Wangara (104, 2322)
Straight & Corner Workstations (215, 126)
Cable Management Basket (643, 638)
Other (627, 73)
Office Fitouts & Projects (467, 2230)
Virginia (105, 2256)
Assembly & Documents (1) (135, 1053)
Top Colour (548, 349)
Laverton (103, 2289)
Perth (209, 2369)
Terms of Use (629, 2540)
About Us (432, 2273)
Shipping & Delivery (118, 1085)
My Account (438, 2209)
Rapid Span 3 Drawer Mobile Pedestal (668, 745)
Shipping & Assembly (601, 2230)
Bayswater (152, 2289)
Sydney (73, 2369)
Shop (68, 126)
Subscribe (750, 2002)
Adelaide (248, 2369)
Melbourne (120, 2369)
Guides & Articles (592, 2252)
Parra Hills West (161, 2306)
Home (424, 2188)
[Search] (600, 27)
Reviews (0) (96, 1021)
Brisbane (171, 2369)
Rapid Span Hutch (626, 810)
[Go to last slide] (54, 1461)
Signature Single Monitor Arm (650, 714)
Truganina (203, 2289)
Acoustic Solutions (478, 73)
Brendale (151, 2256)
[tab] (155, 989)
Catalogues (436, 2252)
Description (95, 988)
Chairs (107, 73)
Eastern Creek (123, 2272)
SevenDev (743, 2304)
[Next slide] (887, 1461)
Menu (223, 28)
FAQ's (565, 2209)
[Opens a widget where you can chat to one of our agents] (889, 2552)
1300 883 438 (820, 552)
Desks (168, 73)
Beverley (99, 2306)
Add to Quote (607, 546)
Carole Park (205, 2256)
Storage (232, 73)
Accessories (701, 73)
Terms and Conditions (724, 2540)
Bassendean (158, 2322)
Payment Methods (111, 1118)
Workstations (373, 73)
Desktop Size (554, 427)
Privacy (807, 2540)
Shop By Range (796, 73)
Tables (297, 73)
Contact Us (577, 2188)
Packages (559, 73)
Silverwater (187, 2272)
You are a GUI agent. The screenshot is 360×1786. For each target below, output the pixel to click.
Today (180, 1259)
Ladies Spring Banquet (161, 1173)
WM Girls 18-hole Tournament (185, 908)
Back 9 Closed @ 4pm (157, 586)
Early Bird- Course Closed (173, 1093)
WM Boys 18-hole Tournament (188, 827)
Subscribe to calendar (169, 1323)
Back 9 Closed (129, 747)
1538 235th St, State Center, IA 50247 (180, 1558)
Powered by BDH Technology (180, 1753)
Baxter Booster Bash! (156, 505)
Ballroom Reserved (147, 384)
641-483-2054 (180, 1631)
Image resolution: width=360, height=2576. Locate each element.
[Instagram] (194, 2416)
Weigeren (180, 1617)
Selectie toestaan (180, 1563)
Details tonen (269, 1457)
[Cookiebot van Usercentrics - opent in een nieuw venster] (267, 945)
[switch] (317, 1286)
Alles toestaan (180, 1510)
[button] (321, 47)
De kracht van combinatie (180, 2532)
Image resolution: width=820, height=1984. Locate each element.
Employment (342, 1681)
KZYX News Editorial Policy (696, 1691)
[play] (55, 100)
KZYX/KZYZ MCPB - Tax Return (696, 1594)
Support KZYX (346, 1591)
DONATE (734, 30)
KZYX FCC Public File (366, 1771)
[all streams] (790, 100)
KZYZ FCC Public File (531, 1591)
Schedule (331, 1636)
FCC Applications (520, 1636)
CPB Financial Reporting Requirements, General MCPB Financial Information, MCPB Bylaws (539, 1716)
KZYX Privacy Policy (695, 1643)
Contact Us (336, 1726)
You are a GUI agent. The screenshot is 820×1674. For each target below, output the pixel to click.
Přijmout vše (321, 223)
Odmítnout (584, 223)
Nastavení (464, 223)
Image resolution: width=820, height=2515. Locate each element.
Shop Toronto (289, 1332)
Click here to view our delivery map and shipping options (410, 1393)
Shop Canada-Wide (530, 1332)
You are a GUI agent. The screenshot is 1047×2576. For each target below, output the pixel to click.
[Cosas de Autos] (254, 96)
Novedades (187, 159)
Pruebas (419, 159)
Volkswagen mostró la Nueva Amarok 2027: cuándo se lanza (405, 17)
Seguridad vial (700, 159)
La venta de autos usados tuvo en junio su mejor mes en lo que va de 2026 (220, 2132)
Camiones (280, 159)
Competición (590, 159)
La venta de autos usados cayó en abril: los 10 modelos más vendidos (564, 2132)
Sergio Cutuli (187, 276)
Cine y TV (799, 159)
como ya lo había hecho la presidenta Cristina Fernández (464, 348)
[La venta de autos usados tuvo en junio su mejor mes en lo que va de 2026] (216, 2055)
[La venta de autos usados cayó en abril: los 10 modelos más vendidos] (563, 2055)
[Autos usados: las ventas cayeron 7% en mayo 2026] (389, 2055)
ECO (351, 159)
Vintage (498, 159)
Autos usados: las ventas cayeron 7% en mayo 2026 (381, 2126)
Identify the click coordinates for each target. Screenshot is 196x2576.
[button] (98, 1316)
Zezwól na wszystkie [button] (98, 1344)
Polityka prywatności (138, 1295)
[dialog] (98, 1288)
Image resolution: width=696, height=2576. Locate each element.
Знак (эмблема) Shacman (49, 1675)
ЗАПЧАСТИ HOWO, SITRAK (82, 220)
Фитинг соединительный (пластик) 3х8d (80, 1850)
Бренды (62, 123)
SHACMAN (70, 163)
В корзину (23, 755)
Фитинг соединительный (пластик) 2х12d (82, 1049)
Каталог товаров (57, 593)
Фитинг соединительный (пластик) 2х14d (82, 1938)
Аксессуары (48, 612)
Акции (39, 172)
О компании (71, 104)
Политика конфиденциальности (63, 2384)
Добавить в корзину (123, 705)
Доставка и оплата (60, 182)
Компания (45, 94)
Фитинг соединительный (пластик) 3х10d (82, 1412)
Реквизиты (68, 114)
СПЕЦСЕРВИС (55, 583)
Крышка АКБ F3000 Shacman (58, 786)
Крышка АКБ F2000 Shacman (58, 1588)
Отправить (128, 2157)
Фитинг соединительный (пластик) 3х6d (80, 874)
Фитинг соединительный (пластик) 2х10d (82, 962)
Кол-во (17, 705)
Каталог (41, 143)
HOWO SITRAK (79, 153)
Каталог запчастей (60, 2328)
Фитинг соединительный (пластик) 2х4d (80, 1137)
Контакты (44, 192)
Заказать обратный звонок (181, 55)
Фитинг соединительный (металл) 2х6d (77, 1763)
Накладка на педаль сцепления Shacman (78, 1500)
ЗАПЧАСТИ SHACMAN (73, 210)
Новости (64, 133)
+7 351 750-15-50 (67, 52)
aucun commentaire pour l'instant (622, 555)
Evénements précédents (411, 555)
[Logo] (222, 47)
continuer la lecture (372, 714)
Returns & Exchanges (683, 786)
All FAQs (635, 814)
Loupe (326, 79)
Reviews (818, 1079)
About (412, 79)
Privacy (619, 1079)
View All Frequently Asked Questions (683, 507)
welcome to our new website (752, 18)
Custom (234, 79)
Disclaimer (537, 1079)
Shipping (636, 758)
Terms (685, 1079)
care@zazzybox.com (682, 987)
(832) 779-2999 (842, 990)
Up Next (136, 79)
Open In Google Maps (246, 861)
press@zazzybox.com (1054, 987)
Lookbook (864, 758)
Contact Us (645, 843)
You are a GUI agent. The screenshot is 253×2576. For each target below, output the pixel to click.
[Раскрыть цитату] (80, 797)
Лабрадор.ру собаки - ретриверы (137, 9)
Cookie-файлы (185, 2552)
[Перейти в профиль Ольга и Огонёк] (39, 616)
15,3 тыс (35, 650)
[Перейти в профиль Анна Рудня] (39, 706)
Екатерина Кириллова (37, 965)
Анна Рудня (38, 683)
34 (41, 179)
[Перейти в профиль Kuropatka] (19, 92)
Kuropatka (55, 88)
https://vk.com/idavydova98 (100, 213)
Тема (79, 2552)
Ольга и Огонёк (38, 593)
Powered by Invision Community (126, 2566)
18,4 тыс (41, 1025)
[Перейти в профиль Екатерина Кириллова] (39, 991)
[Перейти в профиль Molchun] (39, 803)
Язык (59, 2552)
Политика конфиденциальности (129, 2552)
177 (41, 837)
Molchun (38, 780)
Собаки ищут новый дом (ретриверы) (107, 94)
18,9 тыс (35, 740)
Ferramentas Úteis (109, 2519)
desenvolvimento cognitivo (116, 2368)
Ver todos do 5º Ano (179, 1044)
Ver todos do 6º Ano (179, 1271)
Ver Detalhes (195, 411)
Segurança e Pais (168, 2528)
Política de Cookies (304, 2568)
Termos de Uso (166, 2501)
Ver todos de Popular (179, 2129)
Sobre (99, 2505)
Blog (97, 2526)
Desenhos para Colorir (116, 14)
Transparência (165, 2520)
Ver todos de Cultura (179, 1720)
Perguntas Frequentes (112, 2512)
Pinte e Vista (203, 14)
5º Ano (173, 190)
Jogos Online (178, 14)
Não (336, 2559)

§ **WHAT IS REQUIRED**
Retype exactly the lines of the data above, starting at its first line and finishing with the line that has "Add to Quote (607, 546)" in it.

§ **RESULT**
Wangara (104, 2322)
Straight & Corner Workstations (215, 126)
Cable Management Basket (643, 638)
Other (627, 73)
Office Fitouts & Projects (467, 2230)
Virginia (105, 2256)
Assembly & Documents (1) (135, 1053)
Top Colour (548, 349)
Laverton (103, 2289)
Perth (209, 2369)
Terms of Use (629, 2540)
About Us (432, 2273)
Shipping & Delivery (118, 1085)
My Account (438, 2209)
Rapid Span 3 Drawer Mobile Pedestal (668, 745)
Shipping & Assembly (601, 2230)
Bayswater (152, 2289)
Sydney (73, 2369)
Shop (68, 126)
Subscribe (750, 2002)
Adelaide (248, 2369)
Melbourne (120, 2369)
Guides & Articles (592, 2252)
Parra Hills West (161, 2306)
Home (424, 2188)
[Search] (600, 27)
Reviews (0) (96, 1021)
Brisbane (171, 2369)
Rapid Span Hutch (626, 810)
[Go to last slide] (54, 1461)
Signature Single Monitor Arm (650, 714)
Truganina (203, 2289)
Acoustic Solutions (478, 73)
Brendale (151, 2256)
[tab] (155, 989)
Catalogues (436, 2252)
Description (95, 988)
Chairs (107, 73)
Eastern Creek (123, 2272)
SevenDev (743, 2304)
[Next slide] (887, 1461)
Menu (223, 28)
FAQ's (565, 2209)
[Opens a widget where you can chat to one of our agents] (889, 2552)
1300 883 438 (820, 552)
Desks (168, 73)
Beverley (99, 2306)
Add to Quote (607, 546)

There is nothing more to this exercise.